Cuando medimos una partícula, no enviamos información a la otra. Forzamos al sistema a elegir. El resultado es siempre aleatorio, no controlable; por eso no se puede comunicar nada. Ahí está el candado que mantiene a salvo la relatividad de Einstein, esa que muchos escritores sueñan con violar. 

Dejemos algo claro: correlación no es comunicación. Dos sucesos pueden estar perfectamente correlacionados sin que haya intercambio de señales. 

La analogía clásica del par de guantes ayuda: si abro una caja y encuentro un guante izquierdo, sé al instante que el otro es derecho. No he enviado información; he revelado una relación previa. 

El planeta Tierra desde el espacio.

El planeta Tierra desde el espacio. iStock

La mecánica cuántica va más lejos: ni siquiera había guantes definidos antes de abrir. Había superposición. La medición no revela algo oculto; genera el resultado.

Durante años, esta rareza fue un debate filosófico. Hasta que John Bell hizo algo decisivo en 1964: transformó la discusión en una desigualdad matemática. 

¿Qué hizo? 

Demostró que, si el mundo fuera a la vez local —nada influye a distancia— y realista —las propiedades existen antes de medir—, las correlaciones observables tendrían un límite. La mecánica cuántica predecía que ese límite podía superarse.

Los experimentos hablaron. Desde los años ochenta hasta hoy, con pruebas cada vez más rigurosas, el resultado ha sido el mismo: la naturaleza viola las desigualdades de Bell. 

No es interpretación. Es dato. El mundo no puede ser a la vez local y realista. Alguna de esas ideas —quizá ambas— no describe el mundo físico profundamente.

Esto es lo verdaderamente incómodo. No que algo viaje más rápido que la luz, sino que la realidad no encaja del todo en nuestra forma clásica de pensar. Estamos acostumbrados a creer que las cosas están en lugares, que las propiedades pertenecen a objetos aislados. 

El entrelazamiento, por el contrario, nos susurra que hay propiedades que nacen del vínculo y se pierden al intentar separarlas. Que el Universo, en su estrato más profundo, no se compone de cosas aisladas, sino de un entramado de relaciones.

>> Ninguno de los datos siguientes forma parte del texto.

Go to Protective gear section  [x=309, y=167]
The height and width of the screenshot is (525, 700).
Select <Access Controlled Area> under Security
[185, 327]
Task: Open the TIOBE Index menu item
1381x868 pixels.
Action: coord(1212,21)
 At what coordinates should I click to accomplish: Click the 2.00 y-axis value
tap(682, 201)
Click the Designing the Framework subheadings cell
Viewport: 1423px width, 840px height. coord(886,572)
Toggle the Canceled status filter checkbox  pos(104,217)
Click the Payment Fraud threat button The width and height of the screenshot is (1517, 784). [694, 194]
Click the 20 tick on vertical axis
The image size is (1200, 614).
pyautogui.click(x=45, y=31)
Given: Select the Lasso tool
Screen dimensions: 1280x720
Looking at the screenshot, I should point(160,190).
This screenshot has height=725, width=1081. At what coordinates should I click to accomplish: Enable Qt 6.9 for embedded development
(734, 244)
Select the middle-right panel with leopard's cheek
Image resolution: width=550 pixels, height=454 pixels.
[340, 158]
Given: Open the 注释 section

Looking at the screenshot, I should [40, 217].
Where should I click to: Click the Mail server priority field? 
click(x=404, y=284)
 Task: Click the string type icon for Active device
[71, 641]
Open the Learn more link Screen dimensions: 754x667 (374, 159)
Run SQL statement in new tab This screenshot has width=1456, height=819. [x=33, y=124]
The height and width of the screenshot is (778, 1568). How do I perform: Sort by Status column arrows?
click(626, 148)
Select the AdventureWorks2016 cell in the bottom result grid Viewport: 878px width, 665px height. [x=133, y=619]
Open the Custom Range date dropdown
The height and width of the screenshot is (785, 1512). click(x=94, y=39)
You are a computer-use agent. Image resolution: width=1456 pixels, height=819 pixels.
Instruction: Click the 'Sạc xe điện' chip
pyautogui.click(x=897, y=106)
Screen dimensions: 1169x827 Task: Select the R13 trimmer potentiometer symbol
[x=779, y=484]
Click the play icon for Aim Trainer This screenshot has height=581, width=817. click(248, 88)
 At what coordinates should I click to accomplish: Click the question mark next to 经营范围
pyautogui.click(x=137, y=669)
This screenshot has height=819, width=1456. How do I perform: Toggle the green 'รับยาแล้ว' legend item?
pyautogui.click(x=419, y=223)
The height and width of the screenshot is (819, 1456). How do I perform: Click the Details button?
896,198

Nada de esto permite enviar mensajes superlumínicos. Para que las correlaciones tengan sentido compartido, alguien debe comparar los resultados. Y esa comparación viaja por cables, por aire, por fotones obedientes. Siempre por debajo de la velocidad de la luz. Este fenómeno desafía nuestra idea de localidad, lo sé, pero no rompe la causalidad.

Esta es la distinción que suele desaparecer en ciertas novelas: se toma la no localidad para justificar la comunicación instantánea, y se olvida que la información sigue siendo relativista. La ciencia es menos especular y más datos.

La verdadera revolución no es de velocidad. Es conceptual. La realidad no está completamente escrita antes de preguntar. En el nivel cuántico, el mundo no es una colección de hechos cerrados, sino un conjunto de posibilidades que se fijan al interactuar. No medimos lo real: lo terminamos de construir con la medida.

De ahí nacen consecuencias muy reales: computación cuántica, criptografía basada en leyes físicas, sensores de precisión extrema, teleportación cuántica auténtica —sin mover materia ni energía— siempre acompañada de un canal clásico que respeta el límite de la luz.

Einstein temía que el entrelazamiento cuántico destruyera el orden del Universo. No lo ha hecho. Lo que ha roto es nuestra tranquilidad conceptual. La luz sigue mandando. Pero nosotros ya no podemos ver el mundo como antes. Ahora sabemos que hay cosas que no viajan… y, sin embargo, nos alcanzan primero.